In October 2018, Turkish warships also claimed they had to intervene to prevent harassment of a Turkish seismic research ship, the Barbaros, by Greek naval vessels. The waters the Barbaros was researching are now those being drilled by the Fatih.

In addition, Turkey is now sending a second drill ship, the Yavuz, to drill to the east of the island, also deep within the EEZ claimed by the ROC.

“Turkey is turning the screw,” says Charles Elinas, CEO of the Nicosia and London-based EC Cyprus Natural Hydrocarbons Company Ltd and an expert on Eastern Mediterranean oil and gas issues. “They are trying to shift everything onto new ground – and this really worries me.”

Divided house

Indeed, the fear for many Cypriots is that the gas dispute also forms part of a larger move to permanently divide the island.

In June, the Turkish Cypriot ‘prime minister,’ Ersin Tatar, declared: “The Turkish Cypriot people are ready for a sustainable agreement on the basis of two separate states.”

This contradicted the long-standing position of both Turkish and Greek Cypriots that a settlement of the island’s division must be on the basis of negotiating a re-united, bi-communal, bi-zonal state.

At the same time, Tatar also said his government was now looking at evaluating the abandoned city of Varosha, with a view to its potential future re-opening.

Varosha – or Varosi in Greek – is a largely Greek Cypriot‑owned ghost town now within a Turkish military zone, its former inhabitants having fled in 1974.
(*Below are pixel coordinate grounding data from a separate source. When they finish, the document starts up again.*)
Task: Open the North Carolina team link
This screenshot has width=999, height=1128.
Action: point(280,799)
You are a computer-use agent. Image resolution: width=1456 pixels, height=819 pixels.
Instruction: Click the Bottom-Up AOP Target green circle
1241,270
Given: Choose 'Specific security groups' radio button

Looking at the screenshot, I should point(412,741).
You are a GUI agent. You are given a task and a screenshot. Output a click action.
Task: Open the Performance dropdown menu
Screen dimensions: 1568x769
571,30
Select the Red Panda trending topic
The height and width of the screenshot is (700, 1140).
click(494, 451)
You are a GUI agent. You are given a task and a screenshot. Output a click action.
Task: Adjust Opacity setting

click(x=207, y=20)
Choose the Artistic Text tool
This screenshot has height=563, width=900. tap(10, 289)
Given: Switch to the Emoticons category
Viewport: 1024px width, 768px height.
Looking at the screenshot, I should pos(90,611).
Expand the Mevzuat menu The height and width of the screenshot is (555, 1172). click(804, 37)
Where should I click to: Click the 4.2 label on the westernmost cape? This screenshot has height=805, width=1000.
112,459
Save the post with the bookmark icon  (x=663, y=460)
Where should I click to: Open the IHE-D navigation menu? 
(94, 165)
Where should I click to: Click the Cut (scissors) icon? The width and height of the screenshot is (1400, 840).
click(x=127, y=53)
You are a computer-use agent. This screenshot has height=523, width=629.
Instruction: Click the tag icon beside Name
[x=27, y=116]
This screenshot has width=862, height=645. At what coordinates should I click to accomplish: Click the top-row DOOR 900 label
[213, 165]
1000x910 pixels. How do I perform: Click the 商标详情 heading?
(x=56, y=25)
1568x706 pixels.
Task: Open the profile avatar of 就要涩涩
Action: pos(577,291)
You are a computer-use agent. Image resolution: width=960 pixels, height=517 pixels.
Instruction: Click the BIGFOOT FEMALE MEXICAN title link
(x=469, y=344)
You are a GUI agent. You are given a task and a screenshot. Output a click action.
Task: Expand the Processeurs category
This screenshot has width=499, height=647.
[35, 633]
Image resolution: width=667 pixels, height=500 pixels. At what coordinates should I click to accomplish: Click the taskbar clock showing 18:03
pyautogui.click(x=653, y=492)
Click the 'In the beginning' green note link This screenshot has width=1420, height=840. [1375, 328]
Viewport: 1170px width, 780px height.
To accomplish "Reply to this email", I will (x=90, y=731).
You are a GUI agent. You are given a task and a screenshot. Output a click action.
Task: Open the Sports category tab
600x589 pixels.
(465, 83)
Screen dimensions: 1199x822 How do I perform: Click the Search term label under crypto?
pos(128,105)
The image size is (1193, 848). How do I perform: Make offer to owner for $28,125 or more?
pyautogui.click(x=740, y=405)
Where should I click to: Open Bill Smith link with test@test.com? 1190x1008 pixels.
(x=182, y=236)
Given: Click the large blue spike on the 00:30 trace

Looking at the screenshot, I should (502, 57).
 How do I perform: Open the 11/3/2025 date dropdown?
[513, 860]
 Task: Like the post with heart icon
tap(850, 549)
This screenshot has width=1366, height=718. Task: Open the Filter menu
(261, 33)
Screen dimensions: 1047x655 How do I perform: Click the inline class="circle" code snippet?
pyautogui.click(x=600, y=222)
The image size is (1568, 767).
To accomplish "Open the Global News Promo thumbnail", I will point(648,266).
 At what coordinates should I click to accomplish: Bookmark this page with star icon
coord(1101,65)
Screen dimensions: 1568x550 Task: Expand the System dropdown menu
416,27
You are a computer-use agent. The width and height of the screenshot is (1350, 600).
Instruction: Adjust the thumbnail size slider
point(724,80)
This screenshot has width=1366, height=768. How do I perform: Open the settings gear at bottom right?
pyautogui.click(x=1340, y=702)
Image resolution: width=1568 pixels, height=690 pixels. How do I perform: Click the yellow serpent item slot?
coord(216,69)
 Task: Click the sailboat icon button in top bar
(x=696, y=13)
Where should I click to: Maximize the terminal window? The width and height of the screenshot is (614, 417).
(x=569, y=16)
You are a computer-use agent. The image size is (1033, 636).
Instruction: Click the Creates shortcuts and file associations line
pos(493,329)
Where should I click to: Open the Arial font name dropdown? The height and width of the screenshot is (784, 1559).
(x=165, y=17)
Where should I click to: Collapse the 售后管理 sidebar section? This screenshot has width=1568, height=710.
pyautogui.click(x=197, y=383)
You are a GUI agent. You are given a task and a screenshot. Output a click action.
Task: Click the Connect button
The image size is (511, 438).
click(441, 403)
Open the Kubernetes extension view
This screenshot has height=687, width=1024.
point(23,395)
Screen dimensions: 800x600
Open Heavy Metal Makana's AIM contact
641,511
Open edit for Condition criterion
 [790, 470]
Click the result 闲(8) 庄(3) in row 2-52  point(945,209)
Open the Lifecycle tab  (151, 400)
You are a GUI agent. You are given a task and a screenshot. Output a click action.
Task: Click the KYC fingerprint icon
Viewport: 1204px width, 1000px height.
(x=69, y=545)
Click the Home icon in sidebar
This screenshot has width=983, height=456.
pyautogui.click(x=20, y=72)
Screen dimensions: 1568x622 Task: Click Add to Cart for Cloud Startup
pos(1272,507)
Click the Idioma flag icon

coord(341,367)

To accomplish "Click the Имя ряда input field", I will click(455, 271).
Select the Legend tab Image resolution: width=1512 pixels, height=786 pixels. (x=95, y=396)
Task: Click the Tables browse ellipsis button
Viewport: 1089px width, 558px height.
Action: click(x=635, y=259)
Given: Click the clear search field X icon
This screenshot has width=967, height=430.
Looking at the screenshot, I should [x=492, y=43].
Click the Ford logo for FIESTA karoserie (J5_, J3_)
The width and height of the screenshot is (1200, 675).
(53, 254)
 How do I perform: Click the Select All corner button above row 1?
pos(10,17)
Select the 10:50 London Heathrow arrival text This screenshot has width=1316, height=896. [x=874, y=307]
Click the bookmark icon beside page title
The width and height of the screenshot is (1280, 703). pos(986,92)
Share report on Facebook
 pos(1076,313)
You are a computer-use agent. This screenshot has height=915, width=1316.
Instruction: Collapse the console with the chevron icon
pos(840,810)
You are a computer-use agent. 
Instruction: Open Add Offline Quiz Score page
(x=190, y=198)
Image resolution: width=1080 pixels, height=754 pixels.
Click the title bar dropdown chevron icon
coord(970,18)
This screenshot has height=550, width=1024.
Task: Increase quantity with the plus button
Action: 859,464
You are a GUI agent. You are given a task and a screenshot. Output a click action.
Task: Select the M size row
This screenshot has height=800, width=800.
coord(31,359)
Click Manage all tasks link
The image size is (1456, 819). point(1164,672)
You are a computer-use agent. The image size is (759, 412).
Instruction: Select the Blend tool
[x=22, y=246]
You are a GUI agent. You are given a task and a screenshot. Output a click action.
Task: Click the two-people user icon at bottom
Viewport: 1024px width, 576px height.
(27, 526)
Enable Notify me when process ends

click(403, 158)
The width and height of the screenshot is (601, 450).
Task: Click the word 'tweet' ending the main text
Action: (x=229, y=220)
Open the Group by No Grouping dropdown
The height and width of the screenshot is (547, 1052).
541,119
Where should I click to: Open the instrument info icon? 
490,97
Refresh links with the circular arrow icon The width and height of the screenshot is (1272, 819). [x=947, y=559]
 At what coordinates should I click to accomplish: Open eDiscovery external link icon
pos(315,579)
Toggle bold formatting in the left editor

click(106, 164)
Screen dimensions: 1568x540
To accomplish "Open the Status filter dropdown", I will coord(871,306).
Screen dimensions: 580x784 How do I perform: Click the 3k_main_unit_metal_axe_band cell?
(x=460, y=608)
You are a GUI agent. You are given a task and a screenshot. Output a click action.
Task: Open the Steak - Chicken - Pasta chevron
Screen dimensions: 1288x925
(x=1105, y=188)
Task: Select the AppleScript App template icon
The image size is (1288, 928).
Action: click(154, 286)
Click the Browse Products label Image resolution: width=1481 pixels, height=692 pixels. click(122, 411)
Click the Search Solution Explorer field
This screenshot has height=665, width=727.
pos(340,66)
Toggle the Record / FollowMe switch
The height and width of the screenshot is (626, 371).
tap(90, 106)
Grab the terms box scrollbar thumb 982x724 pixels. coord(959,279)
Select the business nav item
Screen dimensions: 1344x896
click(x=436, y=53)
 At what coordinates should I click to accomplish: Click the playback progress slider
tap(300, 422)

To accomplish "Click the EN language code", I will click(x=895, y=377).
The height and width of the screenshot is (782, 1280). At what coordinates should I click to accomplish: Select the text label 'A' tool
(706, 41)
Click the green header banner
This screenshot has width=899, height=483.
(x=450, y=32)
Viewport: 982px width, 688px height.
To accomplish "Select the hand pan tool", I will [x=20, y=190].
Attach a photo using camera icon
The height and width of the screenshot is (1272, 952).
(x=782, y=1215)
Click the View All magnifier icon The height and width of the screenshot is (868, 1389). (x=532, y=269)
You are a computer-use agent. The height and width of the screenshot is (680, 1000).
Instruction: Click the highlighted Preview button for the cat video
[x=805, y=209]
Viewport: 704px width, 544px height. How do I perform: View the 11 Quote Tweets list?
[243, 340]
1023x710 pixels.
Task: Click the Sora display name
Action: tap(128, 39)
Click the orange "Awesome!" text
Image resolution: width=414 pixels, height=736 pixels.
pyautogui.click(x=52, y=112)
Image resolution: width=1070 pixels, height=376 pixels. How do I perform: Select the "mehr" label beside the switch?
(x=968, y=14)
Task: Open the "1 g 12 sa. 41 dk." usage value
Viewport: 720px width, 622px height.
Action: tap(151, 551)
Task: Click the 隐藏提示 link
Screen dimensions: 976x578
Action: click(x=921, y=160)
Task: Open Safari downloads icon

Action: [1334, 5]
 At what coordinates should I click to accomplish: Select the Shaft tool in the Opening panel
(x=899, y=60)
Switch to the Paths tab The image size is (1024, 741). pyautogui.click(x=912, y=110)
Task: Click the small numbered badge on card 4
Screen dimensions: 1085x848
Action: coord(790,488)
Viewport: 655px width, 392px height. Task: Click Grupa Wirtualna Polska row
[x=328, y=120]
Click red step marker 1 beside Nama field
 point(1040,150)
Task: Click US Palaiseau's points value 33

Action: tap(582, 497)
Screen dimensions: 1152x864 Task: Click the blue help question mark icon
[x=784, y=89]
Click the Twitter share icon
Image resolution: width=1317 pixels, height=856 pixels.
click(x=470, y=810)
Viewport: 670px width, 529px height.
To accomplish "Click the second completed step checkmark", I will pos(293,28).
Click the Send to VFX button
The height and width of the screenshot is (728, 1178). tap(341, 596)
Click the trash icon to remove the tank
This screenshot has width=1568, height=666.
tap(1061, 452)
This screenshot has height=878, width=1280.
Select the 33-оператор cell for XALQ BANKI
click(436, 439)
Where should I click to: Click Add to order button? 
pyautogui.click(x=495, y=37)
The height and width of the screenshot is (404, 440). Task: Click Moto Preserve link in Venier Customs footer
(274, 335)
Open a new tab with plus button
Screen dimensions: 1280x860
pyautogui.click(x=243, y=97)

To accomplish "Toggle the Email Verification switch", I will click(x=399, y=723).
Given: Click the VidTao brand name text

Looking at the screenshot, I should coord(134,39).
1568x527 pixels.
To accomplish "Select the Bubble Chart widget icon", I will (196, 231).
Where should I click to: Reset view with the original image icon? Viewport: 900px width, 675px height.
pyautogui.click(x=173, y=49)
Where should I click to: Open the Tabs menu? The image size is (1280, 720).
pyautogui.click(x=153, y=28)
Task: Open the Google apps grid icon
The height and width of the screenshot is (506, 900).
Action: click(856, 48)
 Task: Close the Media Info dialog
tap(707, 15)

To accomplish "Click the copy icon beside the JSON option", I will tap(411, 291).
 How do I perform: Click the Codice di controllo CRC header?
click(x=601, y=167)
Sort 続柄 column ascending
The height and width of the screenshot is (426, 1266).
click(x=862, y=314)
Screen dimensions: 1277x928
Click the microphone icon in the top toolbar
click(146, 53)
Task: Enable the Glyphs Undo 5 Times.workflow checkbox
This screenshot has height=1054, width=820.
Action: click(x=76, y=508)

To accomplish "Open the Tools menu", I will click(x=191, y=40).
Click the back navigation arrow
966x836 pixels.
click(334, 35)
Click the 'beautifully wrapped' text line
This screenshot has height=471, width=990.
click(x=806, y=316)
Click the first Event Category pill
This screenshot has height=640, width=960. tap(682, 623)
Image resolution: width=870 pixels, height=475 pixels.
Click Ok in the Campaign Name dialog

The abandoned city has long been used as a bargaining chip by the Turkish Cypriot authorities, with a promise of its return held against a satisfactory reunification deal. Re-occupying it without a deal could, therefore, indicate a further abandonment of the idea of eventual reunification.

“In international relations, there are two ways of resolving problems – war or dialogue,” says Aygin. “The problem is, there is no dialogue going on and this should be sounding a lot of alarm bells, as until people start talking, both sides will just be flexing their muscles in any way they can.”